■ What this task involves
From the listing below, output the lines between the one with "This screenshot has width=1482, height=812." and the one with "Given: Click the empty code cell input field", including those two, and nothing else. Pictures are not copied.

■ Extracted records
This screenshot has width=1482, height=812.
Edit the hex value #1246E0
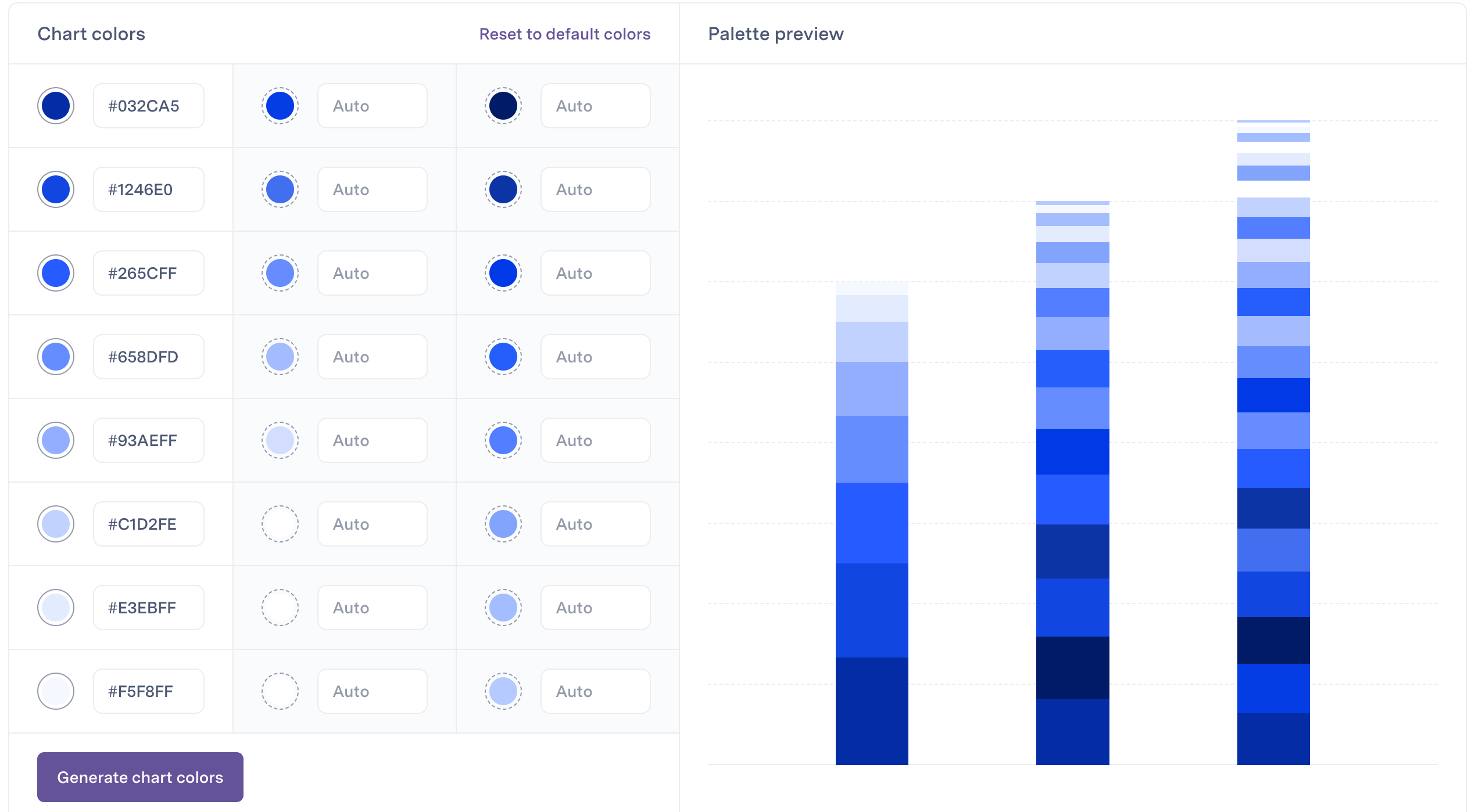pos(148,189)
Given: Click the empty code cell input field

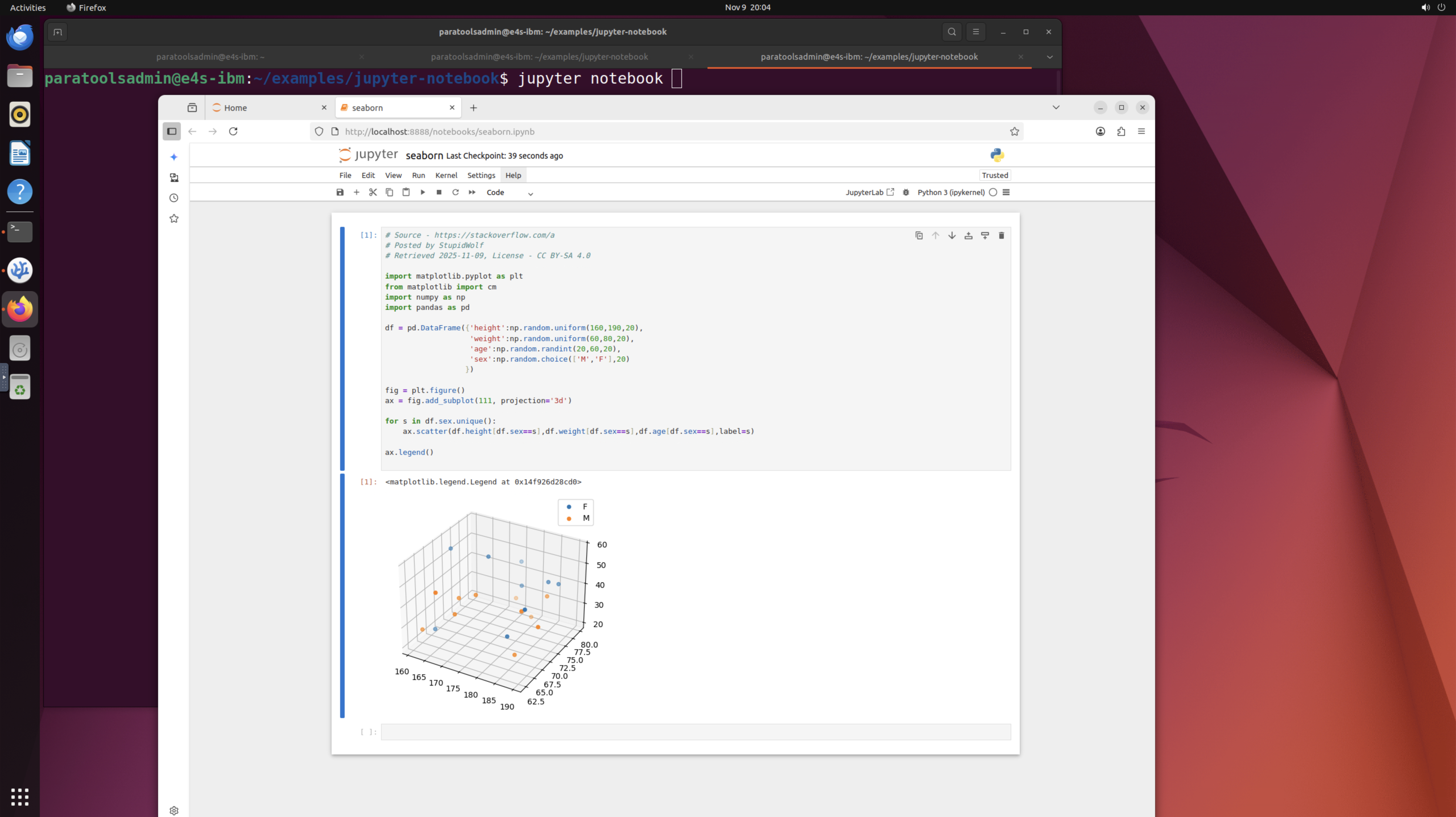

--

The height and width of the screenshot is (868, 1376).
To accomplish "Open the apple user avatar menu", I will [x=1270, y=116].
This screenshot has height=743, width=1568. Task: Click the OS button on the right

---

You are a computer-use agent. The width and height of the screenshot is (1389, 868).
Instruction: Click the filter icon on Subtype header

■ Problem solution
This screenshot has width=1482, height=812.
Edit the hex value #1246E0
pos(148,189)
Given: Click the empty code cell input field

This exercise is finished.